Generally speaking, conversion is a form of theft when the fiduciary lawfully receives funds from a client, then uses those funds for the fiduciary’s personal or business use without the permission of the client.
Here’s an example of how commingling can lead to theft by conversion when a landlord lawfully receives the tenant rental security deposit, the places the deposit in the landlord’s account used to pay property operating expenses:
|Owner working capital||$500||$500|
|Tenant rental security deposit||$1,500||$2,000|
|Tenant 1st month rent||$1,000||$3,000|
|Leasing fee paid||-$1,000||$2,000|
|Property management fee paid||-$100||$1,900|
|Repairs and maintenance||-$200||$1,700|
Based on the above cash flow statement, the landlord has converted (or stolen) $300 of the tenant’s rental security deposit and used the money to help pay the monthly mortgage. We know this because the bank account balance of $1,200 is less than the $1,500 rental security deposit received from the tenant.
The landlord legally received the $1,500 rental security deposit from the tenant as a guarantee that the tenant will abide by the terms and conditions of the lease.
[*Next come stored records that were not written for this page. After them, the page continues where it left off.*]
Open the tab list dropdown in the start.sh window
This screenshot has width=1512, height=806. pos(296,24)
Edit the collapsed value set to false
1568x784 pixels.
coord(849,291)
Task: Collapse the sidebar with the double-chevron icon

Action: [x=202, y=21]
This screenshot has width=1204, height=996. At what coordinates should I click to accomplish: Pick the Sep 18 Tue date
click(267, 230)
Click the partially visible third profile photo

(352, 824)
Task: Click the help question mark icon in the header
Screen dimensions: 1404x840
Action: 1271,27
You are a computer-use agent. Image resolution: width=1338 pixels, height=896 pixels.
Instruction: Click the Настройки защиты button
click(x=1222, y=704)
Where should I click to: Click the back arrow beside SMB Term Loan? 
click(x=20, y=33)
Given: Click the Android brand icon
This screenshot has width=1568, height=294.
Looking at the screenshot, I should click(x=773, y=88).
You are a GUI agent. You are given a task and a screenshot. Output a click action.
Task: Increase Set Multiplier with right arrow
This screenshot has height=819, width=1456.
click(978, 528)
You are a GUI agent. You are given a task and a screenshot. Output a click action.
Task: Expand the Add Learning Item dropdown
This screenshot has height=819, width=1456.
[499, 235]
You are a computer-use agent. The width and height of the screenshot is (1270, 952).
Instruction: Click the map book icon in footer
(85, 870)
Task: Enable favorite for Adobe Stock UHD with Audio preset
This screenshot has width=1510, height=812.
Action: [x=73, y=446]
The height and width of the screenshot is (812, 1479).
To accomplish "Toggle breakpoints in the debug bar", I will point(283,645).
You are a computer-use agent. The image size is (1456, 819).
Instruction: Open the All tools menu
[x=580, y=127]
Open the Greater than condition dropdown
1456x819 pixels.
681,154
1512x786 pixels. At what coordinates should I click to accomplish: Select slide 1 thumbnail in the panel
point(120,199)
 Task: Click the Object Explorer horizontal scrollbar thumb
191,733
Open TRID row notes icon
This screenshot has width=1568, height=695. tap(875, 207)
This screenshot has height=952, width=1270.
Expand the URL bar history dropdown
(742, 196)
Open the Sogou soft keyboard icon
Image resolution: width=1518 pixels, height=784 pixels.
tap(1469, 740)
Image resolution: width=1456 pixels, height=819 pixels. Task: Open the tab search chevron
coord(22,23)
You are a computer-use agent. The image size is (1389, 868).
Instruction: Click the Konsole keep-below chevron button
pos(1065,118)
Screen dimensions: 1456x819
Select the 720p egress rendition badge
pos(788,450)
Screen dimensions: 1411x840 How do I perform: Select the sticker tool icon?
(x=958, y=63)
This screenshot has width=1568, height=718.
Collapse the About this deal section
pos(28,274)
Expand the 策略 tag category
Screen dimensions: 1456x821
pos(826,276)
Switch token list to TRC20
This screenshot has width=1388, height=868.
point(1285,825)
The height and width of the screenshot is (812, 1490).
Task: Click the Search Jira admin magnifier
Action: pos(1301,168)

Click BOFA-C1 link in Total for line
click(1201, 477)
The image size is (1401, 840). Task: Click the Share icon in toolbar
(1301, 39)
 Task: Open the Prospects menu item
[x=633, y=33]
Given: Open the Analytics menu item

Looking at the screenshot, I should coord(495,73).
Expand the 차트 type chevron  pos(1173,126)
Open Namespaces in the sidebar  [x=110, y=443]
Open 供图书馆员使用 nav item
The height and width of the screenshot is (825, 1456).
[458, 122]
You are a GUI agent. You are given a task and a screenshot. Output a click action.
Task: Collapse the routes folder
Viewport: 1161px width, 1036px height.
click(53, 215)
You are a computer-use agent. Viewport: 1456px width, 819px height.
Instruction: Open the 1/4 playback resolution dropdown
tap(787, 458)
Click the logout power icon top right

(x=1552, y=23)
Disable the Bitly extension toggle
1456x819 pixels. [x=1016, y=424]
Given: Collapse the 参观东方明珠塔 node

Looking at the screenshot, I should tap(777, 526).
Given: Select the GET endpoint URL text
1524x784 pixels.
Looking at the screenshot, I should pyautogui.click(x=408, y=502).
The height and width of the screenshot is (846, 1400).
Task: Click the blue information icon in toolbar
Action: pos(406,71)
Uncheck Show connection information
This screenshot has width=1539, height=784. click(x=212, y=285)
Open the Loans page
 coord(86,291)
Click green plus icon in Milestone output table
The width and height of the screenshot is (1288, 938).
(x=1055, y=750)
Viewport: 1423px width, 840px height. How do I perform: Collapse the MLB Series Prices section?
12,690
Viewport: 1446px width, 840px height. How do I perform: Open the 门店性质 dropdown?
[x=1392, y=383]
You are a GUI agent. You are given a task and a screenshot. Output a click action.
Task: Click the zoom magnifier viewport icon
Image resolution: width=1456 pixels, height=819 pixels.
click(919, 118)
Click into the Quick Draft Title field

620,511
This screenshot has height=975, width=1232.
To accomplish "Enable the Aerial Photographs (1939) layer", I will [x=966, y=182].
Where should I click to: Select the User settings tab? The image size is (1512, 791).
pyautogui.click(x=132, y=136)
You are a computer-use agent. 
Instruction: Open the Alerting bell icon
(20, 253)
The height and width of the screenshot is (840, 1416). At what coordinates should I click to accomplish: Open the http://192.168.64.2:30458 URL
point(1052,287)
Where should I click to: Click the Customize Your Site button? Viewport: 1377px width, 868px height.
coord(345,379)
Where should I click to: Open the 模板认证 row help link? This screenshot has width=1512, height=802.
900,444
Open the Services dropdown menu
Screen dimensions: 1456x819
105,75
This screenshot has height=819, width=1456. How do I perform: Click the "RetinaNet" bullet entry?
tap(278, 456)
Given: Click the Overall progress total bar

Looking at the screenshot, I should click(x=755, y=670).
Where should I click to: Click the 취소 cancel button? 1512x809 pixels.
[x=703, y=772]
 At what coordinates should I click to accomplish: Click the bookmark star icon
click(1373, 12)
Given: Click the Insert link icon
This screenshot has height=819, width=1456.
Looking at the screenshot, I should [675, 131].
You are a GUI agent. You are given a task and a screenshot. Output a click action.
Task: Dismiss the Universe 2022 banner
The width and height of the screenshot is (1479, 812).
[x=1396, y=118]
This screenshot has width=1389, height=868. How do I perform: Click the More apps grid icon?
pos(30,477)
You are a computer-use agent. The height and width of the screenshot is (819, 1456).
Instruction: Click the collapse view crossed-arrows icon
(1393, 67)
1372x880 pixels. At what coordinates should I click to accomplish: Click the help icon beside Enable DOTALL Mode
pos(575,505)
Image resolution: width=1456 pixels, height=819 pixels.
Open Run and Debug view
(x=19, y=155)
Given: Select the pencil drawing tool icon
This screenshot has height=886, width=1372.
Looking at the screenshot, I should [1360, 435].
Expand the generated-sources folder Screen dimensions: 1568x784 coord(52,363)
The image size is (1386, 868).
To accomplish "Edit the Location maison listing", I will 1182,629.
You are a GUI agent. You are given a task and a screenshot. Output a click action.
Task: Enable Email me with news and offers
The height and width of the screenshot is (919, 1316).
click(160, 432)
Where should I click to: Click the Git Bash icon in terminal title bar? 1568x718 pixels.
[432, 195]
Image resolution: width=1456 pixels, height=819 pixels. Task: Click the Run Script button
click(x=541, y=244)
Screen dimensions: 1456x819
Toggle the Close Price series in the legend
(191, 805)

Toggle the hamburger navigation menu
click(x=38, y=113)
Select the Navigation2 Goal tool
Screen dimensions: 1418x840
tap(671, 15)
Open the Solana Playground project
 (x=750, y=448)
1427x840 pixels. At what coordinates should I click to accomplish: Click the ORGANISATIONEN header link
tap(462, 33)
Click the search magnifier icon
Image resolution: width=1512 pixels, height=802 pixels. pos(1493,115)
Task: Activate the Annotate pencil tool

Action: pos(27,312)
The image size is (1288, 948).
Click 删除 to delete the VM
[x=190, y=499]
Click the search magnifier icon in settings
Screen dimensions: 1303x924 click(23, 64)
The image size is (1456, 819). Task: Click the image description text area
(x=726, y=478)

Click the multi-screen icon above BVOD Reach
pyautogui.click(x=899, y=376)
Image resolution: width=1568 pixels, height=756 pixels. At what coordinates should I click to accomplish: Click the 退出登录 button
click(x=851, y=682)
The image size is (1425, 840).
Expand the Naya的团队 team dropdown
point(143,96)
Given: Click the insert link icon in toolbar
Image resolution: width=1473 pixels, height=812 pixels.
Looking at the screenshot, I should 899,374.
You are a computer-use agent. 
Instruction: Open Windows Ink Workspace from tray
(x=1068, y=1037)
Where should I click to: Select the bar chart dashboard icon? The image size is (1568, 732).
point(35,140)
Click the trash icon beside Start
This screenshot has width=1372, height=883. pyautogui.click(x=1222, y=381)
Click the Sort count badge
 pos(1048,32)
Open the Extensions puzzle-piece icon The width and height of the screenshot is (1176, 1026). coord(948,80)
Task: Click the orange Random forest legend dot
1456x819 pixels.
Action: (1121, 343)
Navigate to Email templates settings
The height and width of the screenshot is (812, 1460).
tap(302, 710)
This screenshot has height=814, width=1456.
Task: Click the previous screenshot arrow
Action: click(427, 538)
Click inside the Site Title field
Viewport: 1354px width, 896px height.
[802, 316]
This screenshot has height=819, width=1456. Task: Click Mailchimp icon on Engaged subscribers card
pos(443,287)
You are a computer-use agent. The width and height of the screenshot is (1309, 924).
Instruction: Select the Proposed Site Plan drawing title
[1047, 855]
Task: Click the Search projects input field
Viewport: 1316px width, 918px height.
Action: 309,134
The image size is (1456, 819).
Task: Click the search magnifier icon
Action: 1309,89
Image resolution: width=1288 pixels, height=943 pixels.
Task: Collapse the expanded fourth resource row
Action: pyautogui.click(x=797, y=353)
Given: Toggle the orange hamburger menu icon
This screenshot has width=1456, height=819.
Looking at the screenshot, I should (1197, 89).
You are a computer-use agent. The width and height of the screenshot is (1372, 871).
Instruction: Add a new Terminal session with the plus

However, the tenant never gave the landlord permission to use their security deposit to pay part of the mortgage, or any other property operating expenses, for that matter.
How to Avoid Commingling in Real Estate
Properly tracking and accounting for security deposits, rent receipts, and property operating expenses can be confusing even for investors who own just one rental.
That’s why many real estate investors use Stessa to automate income and expense tracking, to create a paper trail record of real estate transactions, and keep track of property performance and finances all in one place.
In addition to signing up for a free account with Stessa to make tracking real estate investments simple, other ways to help prevent illegal commingling in real estate include:
- Setting up an LLC for each rental property to add a layer of protection between business and personal assets;
- Creating a new bank account for each rental property and using a debit or credit card linked to that account to pay for property expenses;
- Keeping the tenant security deposit separate from business and personal funds by setting up a security deposit trust account;
- Not using money in a business account to pay for personal expenses;
- Avoid frequently transferring funds back and forth between business and personal accounts without a clean paper trail;
- Keeping clear records of all security deposits, income, and expenses using an online rental property financial manager system;
- Organizing and storing transaction receipts and all real estate documents online using bank-grade security to protect data;.
- Utilizing best accounting practices to document relevant details about deposits and payments;
- Taking time each month to review the property income statement, net cash flow report, and capital expense report; and
- Placing funds in a dedicated escrow account managed by a third-party such as a property manager.
Commingling in real estate occurs when a tenant security deposit or funds received from members in an LLC are deposited with the landlord or managing partner’s business or personal funds.
There are times when real estate commingling is legal, such as buying a share of a rental home with other investors. Commingling in real estate can also be illegal, such as violating state landlord-tenant laws by depositing a tenant security deposit into the landlord’s operating account.
Commingling can also lead to theft by conversion when money is legally received from a person, then used for purposes other than what the money was intended for.